**TEXTO EXTRAÍDO**.

-=-=-

Luto cor de rosa e palmeiras azues... Em que extranho paiz se darão estas aberrações do colorido? Ou está o poeta soffrendo de daltonismo? [...] As exigencias metricas fazem o poeta resar num collar quando toda a gente que resa o faz num rosario. (O Pão, 31 de outubro de 1896)

Otacílio de Queiroz justifica as críticas sofridas por Rodrigues de Carvalho pela Padaria Espiritual, tendo como pretexto o lugar de origem do autor e as precárias condições intelectuais oferecidas pela sua “pequena província”:

(...) o Ceará era fértil áqueles tempos em academias, associações e grêmios literários e a Padaria, datando de 1892, congregava nomes tais como Adolfo Caminha, Rodolfo Teófilo, Antônio Sales e Oliveira Paiva. Podemos imaginar a desigualdade dos lutadores. Rodrigues de Carvalho, chegado de sua pequena província, sem guias espirituais autênticos, sem bibliotecas, mestres que lhe abreviassem as dificuldades, sem leituras bem orientadas nem prestígio, decerto no mas ingente autodidatismo, só poderia ali realizar, no caso, uma proeza de valor isolado como ainda sói ocorrer em relação a muitos, que mourejam em determinadas províncias, sob a precariedade do mesmo autodidatismo. (QUEIROZ, 1968, p. 17)

Em contrapartida, Carvalho também recebeu ponderações positivas neste mesmo órgão da agremiação, a exemplo de sua obra Coração, que muito embora tenha sido abordado

pelo uso incorreto de expressões e, sobretudo, de concordância, Antônio Sales, o Moacyr Jurema56, elogia o poemeto ressaltando que o mesmo causou uma boa impressão de leitura,

“onde há formosos [versos] alexandrinhos e brilhantes imagens” (O Pão, 1 de fevereiro de 1895). E, concluiu o artigo, felicitando a obra como “uma bonita amostra do talento poético do Sr. Rodrigues de Carvalho, com o qual nos congratulamos” (O Pão, 1 de fevereiro de 1895).

-=-=-

**OBJETIVO DA TAREFA**.
Dê continuidade ao texto acima sobre Rodrigues de Carvalho e a Padaria Espiritual, começando logo depois da última frase.

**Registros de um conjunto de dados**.
-=-=-

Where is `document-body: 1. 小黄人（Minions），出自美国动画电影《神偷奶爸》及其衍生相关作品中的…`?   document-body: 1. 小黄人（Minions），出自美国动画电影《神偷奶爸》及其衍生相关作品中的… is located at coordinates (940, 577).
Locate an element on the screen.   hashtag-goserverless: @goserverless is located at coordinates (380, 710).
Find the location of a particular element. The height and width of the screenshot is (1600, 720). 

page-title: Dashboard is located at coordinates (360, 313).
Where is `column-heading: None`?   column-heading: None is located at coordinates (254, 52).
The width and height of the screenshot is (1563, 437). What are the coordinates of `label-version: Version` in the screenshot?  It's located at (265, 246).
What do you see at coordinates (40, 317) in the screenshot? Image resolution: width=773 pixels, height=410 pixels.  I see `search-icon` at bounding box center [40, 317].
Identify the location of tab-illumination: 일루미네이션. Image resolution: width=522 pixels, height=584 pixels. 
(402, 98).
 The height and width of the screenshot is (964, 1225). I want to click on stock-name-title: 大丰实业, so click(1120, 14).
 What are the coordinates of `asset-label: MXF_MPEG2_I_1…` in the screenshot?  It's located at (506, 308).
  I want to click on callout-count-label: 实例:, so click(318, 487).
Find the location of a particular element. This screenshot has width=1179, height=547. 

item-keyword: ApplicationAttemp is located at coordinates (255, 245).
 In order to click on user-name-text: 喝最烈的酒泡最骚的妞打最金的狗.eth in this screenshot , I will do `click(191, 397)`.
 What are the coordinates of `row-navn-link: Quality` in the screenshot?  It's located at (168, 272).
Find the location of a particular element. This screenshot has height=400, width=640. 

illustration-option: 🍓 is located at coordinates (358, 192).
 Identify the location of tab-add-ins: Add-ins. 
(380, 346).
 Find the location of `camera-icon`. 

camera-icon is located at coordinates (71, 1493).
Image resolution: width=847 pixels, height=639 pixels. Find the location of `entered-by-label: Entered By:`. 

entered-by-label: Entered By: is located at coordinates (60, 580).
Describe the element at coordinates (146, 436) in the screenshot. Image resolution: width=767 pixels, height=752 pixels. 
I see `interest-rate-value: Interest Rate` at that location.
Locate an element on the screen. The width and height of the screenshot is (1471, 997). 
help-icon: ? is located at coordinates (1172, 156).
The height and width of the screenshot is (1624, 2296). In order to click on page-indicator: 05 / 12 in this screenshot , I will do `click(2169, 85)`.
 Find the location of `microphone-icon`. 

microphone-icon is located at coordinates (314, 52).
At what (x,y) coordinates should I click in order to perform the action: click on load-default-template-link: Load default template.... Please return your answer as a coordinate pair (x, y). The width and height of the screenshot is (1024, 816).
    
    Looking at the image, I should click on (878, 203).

-=-=-

**RESULTADO DA TAREFA**.
Destarte, todas as suas quadrinhas publicadas em O Pão foram aproveitadas e posteriormente publicadas na primeira edição do Cancioneiro do Norte, que logo ganharam espaço em outras antologias e atualmente são consideradas patrimônio poético do folclore nacional. Neste sentido, Leonardo Mota inclui Rodrigues de Carvalho entre estudiosos e folcloristas renomados que contribuíram de maneira inédita para a Padaria e de sobremaneira aos estudos folclóricos do país:

Pondo de lado o que é encontrável em Sílvio Romero (Cantos Populares do Brasil, 1883), tenho em consideração apenas os versos que, publicados n’O Pão, figuraram em Rodrigues de Carvalho (Cancioneiro do Norte, 1903), Pereira da Costa (O Folclore pernambucano, 1908), Osório Duque Estrada (O Norte, 1909), Simões Lopes Neto (Cancioneiro Guasca, 1910), Carlos Góis (Mil quadras populares brasileiras, 1916), Afrânio Peixoto (Trovas brasileiras, 1919), Gustavo Barroso (Ao som da viola, 1921) e América do Brasil (Cancioneiro de trovas do Brasil Central, 1926). (MOTA, 1938, p. 83) (grifo meu)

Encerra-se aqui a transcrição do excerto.